§ **REQUIRED ACTIONS**
**a.** In the Shah Siddiqi profile, turn the paragraph beginning "Shah Naweed Siddiqi (born 13 September 1959)" into a short list of its facts.
**b.** Write the next part of the Shah Siddiqi profile, picking up after its final sentence.

§ **EXERCISE TEXT**
______________________________
Personal information
- Full name: Shah Naweed Siddiqi
- Born: 13 September 1959 (age 66) Islington, London, England
- Batting: Right-handed
- Bowling: Right-arm off break

Domestic team information
- 1984–1985: Cambridge University

Career statistics
| Competition | First-class |
| Matches | 7 |
| Runs scored | 219 |
| Batting average | 16.84 |
| 100s/50s | –/1 |
| Top score | 52 |
| Balls bowled | 150 |
| Wickets | 5 |
| Bowling average | 20.40 |
| 5 wickets in innings | 1 |
| 10 wickets in match | – |
| Best bowling | 5/90 |
| Catches/stumpings | 1/– |
- Source: Cricinfo, 15 January 2022

= Shah Siddiqi =

English cricketer and surgeon

Shah Naweed Siddiqi (born 13 September 1959) is an English neurosurgeon and former first-class cricketer.
______________________________
Entries taken from a collection:

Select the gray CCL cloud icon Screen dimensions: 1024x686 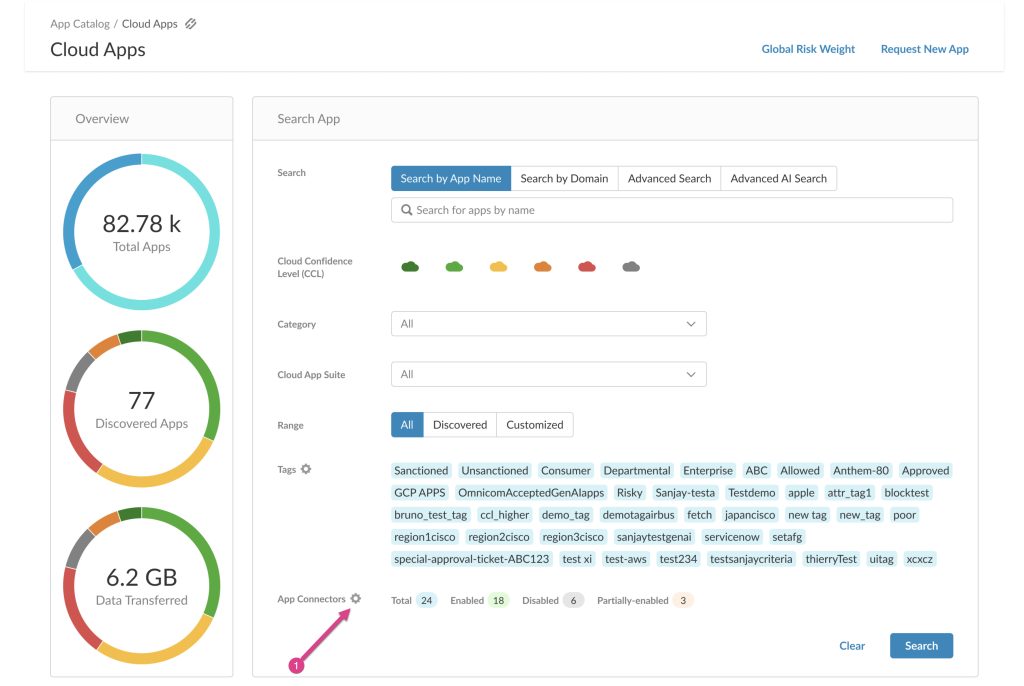tap(631, 267)
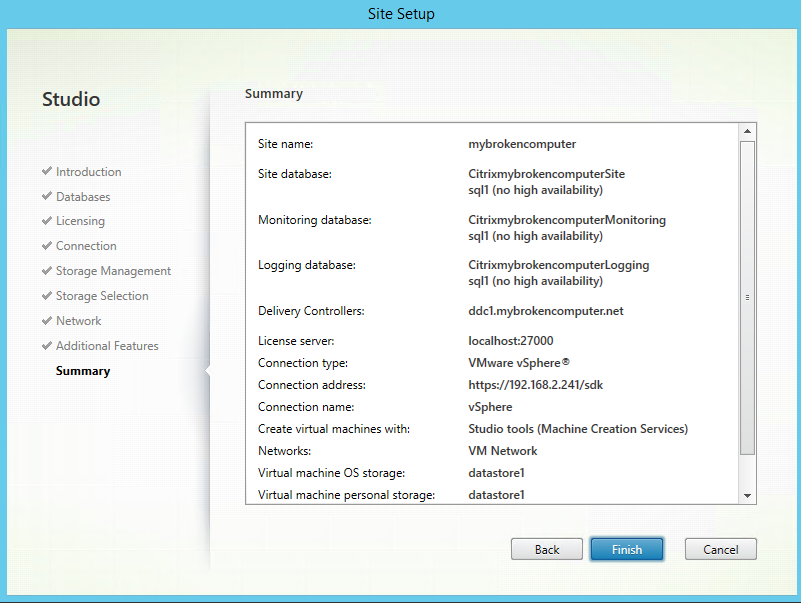Select the Summary step

point(83,371)
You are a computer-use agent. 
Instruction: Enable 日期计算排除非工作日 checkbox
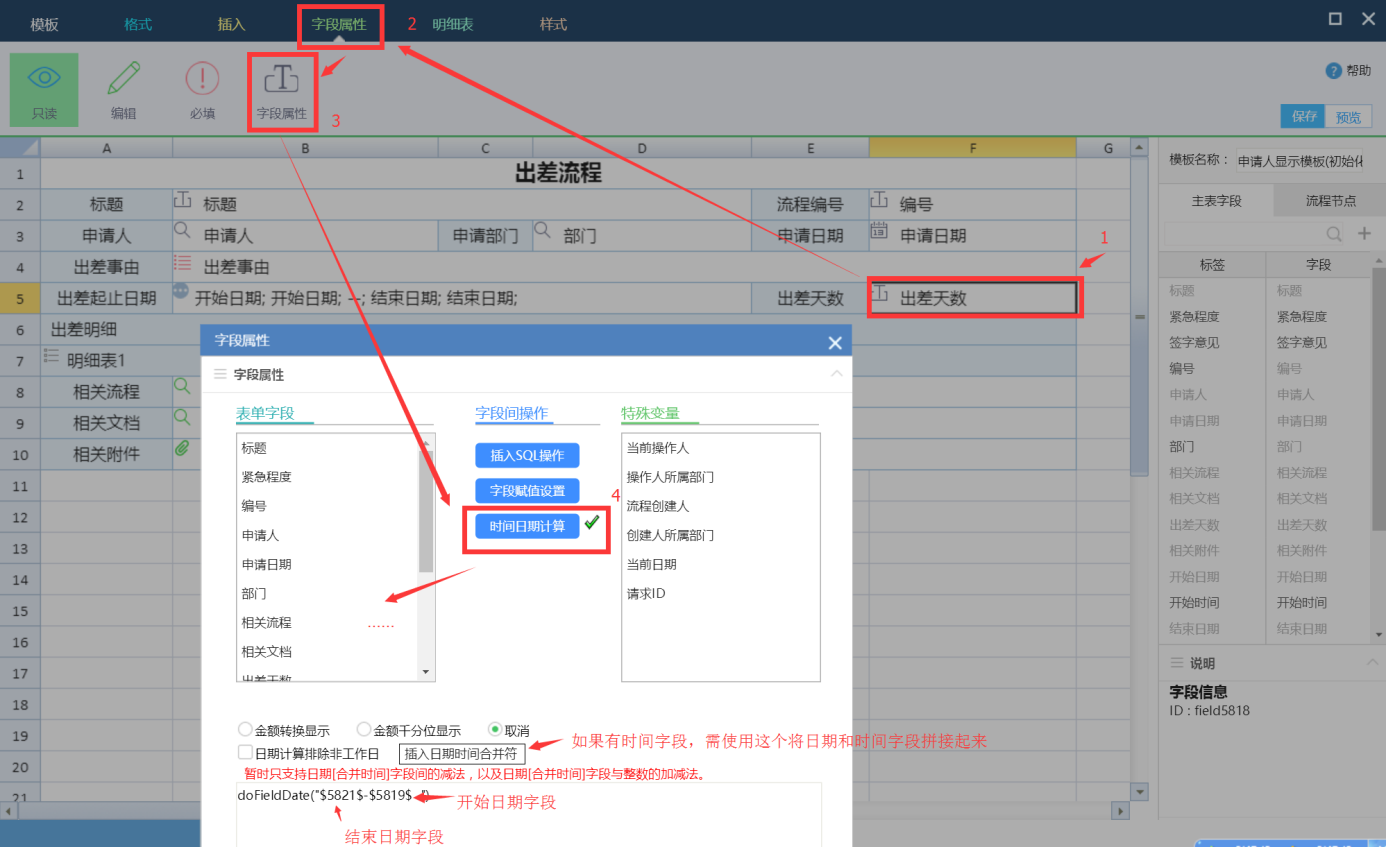[245, 753]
______________________________
§ **YOUR RESPONSES**
**a.**
- Name: Shah Naweed Siddiqi
- Born: 13 September 1959
- Nationality: English
- Profession: neurosurgeon
- Former first-class cricketer

**b.**
Siddiqi was born at Islington in September 1959. He studied medical sciences and psychology at University College London, before proceeding to Hughes Hall at the University of Cambridge where he obtained his medical degree. While studying at Cambridge, he played first-class cricket for Cambridge University Cricket Club in 1984 and 1985, making seven appearances. Playing as an all-rounder in the Cambridge side, Siddiqi scored 219 runs at an average of 16.84; he made one half century, a score of 52. With his off break bowling, he took five wickets, all of which came in a single innings against Warwickshire at Fenner's in 1984.

His medical career took him to Canada in the 1990s, where he held a neurosurgery residency at University of Toronto, and a fellowship at the Sunnybrook Health Sciences Centre. Siddiqi is currently a neurosurgeon across a number of hospitals in Texas.